Forcing Mercurial to *only* use SSLv3 is stupid. If you insist on supporting SSLv3, then you should at least still *allow* TLS 1.0, 1.1 and 1.2. If there are servers like in the OP that break with TLS 1.0+, then there should be a flag to force Mercurial to use a specific version of TLS.
Comment 32 Matt Mackall 2013-09-17 16:06 UTC
The intent of the patches is to disable SSLv2 and force _at least_ SSLv3 (many servers still don't support TLS), which should be clear from reading this report and the patches. Prior to this, Python defaulted to using SSLv23_method() in OpenSSL.
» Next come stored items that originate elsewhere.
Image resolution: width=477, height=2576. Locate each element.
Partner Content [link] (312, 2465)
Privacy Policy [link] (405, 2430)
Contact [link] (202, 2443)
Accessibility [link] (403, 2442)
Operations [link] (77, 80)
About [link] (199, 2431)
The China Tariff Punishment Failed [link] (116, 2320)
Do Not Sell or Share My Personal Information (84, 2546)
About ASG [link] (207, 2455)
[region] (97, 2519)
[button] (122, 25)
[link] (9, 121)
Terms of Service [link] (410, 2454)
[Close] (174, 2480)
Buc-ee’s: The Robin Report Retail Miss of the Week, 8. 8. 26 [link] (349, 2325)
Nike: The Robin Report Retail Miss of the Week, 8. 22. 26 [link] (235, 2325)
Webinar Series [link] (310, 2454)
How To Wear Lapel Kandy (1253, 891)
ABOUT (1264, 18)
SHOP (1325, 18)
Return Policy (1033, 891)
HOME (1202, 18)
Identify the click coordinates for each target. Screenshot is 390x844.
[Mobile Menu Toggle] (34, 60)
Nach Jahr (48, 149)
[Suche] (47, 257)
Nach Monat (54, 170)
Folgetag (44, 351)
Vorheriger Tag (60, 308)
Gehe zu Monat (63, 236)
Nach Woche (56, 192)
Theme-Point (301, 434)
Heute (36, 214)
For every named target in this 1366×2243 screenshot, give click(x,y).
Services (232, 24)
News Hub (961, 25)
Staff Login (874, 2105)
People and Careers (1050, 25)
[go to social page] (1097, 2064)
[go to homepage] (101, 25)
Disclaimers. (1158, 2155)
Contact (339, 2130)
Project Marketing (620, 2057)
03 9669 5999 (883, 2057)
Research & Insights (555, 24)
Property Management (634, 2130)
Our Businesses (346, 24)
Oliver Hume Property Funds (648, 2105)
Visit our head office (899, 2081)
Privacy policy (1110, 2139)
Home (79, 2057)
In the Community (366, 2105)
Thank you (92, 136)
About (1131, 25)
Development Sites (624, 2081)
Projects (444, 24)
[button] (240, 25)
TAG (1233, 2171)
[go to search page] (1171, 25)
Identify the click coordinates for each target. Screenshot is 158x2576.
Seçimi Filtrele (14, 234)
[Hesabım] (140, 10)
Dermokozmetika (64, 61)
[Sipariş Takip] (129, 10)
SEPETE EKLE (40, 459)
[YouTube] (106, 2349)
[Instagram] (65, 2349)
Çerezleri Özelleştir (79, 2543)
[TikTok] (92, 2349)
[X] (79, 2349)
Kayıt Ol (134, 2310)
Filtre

Looking at the OpenSSL source (ssl/s23_meth.c), it appears that with appropriate compile flags, SSLv23_method will provide v2, v3, or TLS, while the SSLv3 method does not provide a corresponding "or higher" semantic. Unfortunately, Python provides very narrow access to OpenSSL, and it may be difficult to actually achieve the desired effect.

New bug opened as bug #4039, this bug left in state TESTING.
Comment 33 Matt Mackall 2013-10-19 16:29 UTC
Assuming fixed.
Comment 34 Michael Hallock 2014-02-04 14:30 UTC
I seem to still have this issue with Mercurial 2.8.2 and Python 2.7.6. Large pushes cut off right around the 30 Mb mark still.

Using TortoiseHg 2.10.2 (Base mercurial 2.8.2), both from GUI and command line.